Aim of the task: Nothing but the lines from the one with "Task: Click the circled number 5 map marker" through the end of the records may appear in the answer, each reproduced exactly, pictures omitted.

(Collected data entries)
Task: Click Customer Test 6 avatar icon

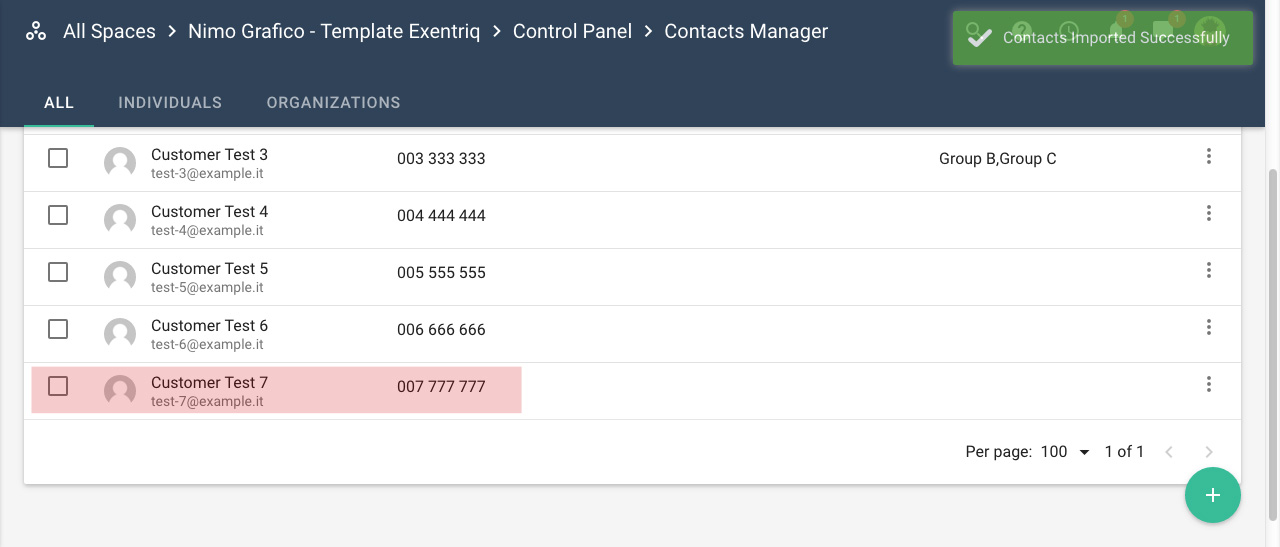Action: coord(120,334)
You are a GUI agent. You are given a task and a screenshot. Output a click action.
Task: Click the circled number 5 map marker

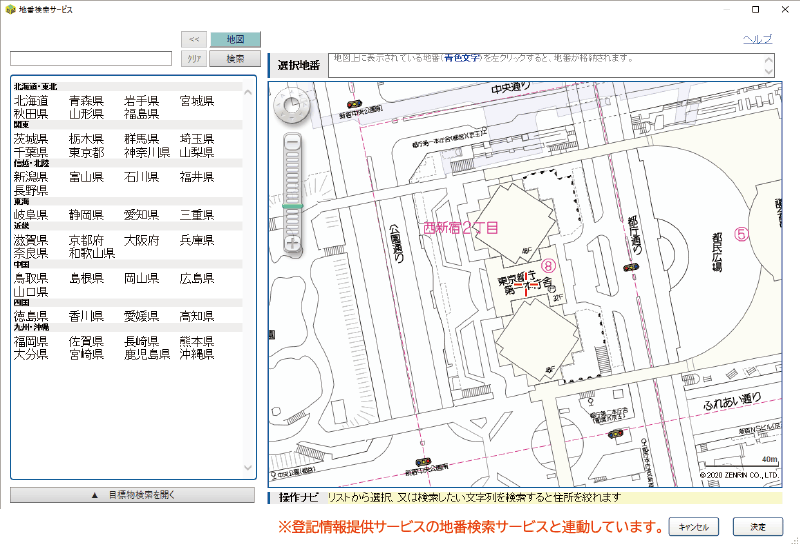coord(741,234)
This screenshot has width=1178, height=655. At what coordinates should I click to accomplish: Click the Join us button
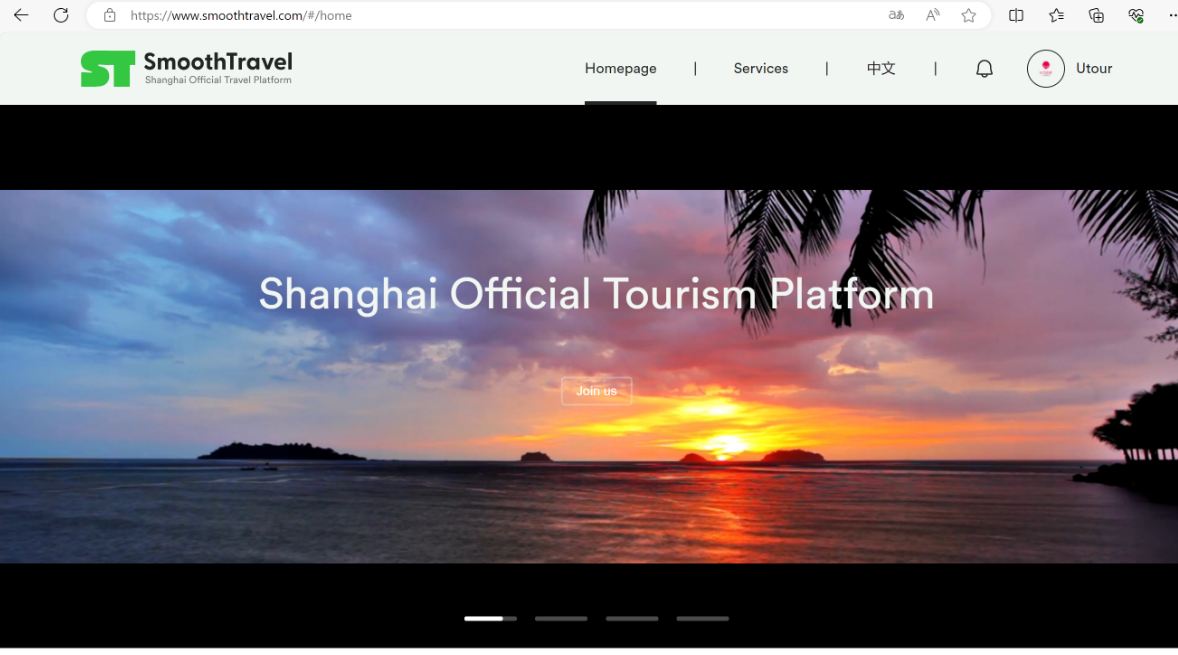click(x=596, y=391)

Your response:
Task: Click the circled number 5 map marker

coord(741,234)
This screenshot has width=1178, height=655. At what coordinates should I click to accomplish: Click the Join us button
click(x=596, y=391)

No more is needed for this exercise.